Requirement
Copy each entry below verbatim. Skip the pictures.

Data supplied
---*---

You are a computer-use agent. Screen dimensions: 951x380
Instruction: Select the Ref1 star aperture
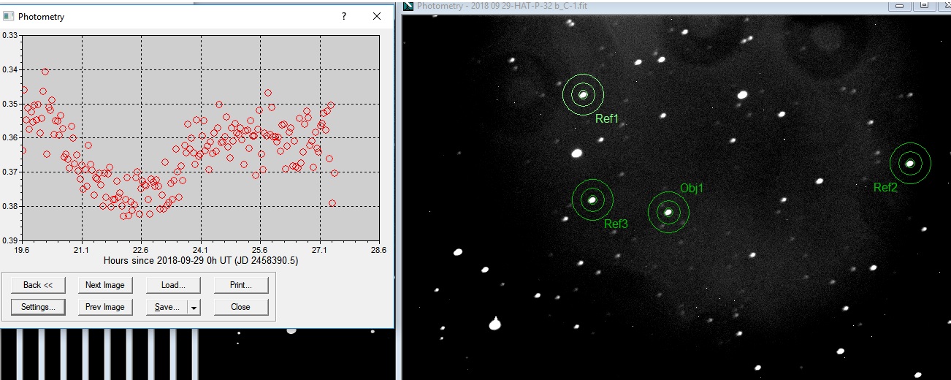pos(583,94)
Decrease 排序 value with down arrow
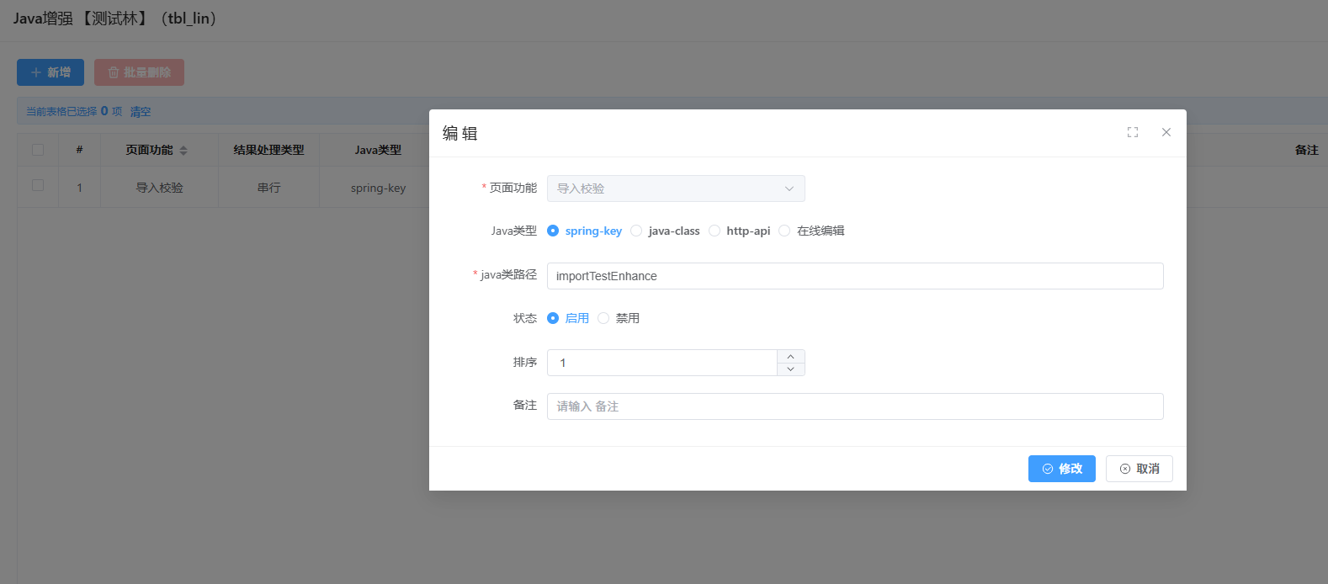This screenshot has width=1328, height=584. pyautogui.click(x=790, y=369)
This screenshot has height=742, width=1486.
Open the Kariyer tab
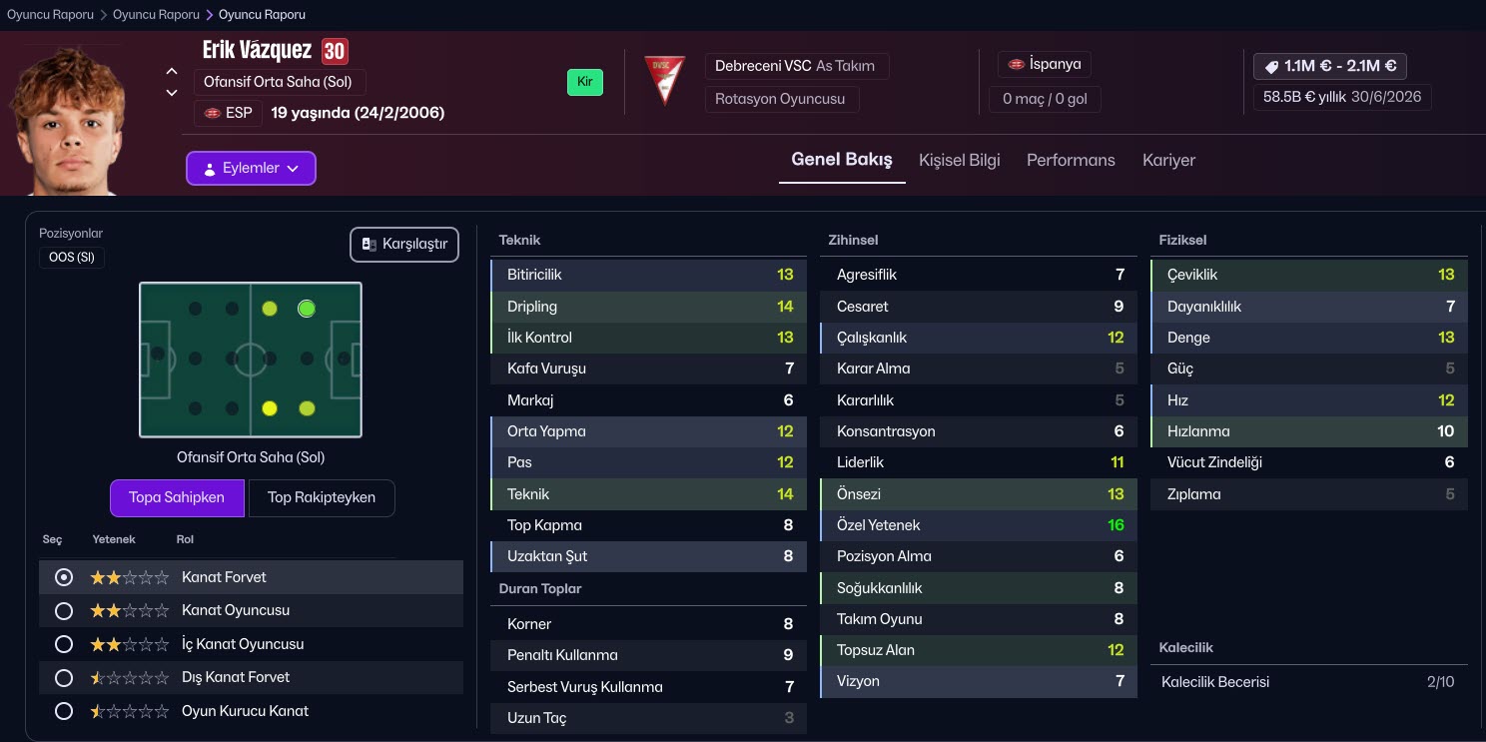click(1168, 160)
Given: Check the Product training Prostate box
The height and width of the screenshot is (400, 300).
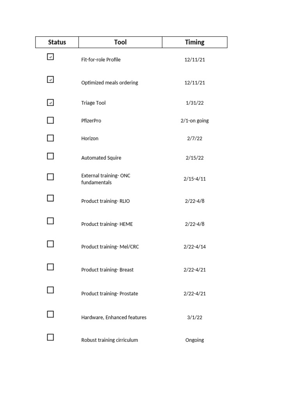Looking at the screenshot, I should [50, 290].
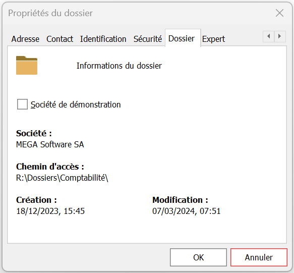Click the creation date 18/12/2023, 15:45
The width and height of the screenshot is (294, 273).
tap(50, 211)
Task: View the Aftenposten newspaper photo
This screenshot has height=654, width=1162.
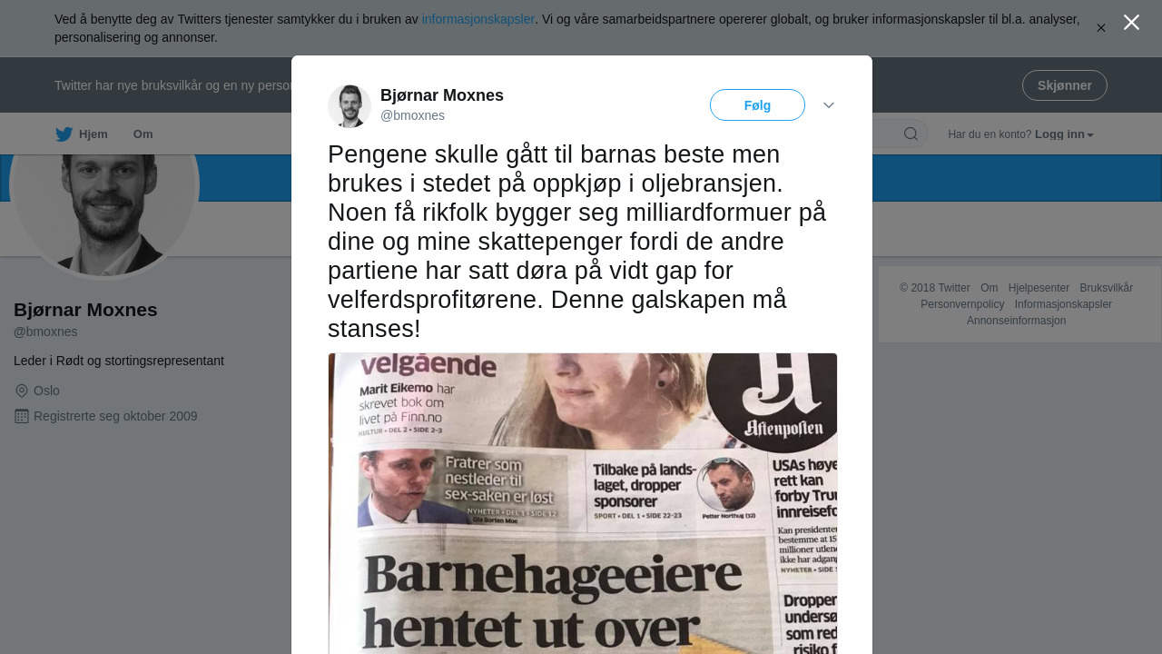Action: [583, 503]
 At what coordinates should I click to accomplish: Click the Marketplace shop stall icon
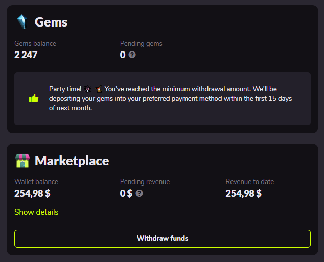point(22,161)
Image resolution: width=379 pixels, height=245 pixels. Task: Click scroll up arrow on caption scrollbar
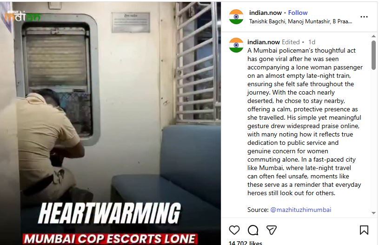point(373,36)
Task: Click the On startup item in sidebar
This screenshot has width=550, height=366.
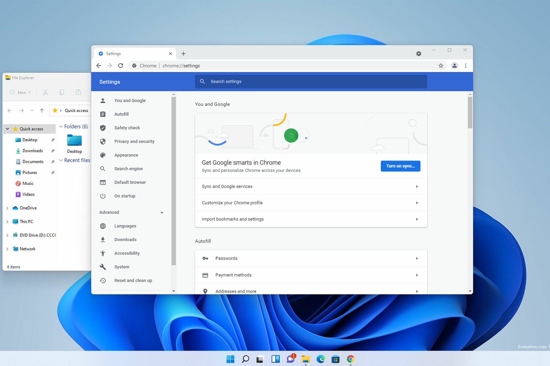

---*---

Solution below
You are a computer-use agent. Screen dimensions: 951x380
Instruction: Select the Ref1 star aperture
pos(583,94)
Decrease 排序 value with down arrow
This screenshot has width=1328, height=584. pyautogui.click(x=790, y=369)
This screenshot has height=742, width=1486.
Open the Kariyer tab
click(1168, 160)
Given: Check the Product training Prostate box
The height and width of the screenshot is (400, 300).
Looking at the screenshot, I should [50, 290].
Click the creation date 18/12/2023, 15:45
The width and height of the screenshot is (294, 273).
tap(50, 211)
Task: View the Aftenposten newspaper photo
This screenshot has height=654, width=1162.
Action: [583, 503]
 At what coordinates should I click to accomplish: Click the Marketplace shop stall icon
point(22,161)
Image resolution: width=379 pixels, height=245 pixels. Task: Click scroll up arrow on caption scrollbar
point(373,36)
Task: Click the On startup item in sidebar
This screenshot has width=550, height=366.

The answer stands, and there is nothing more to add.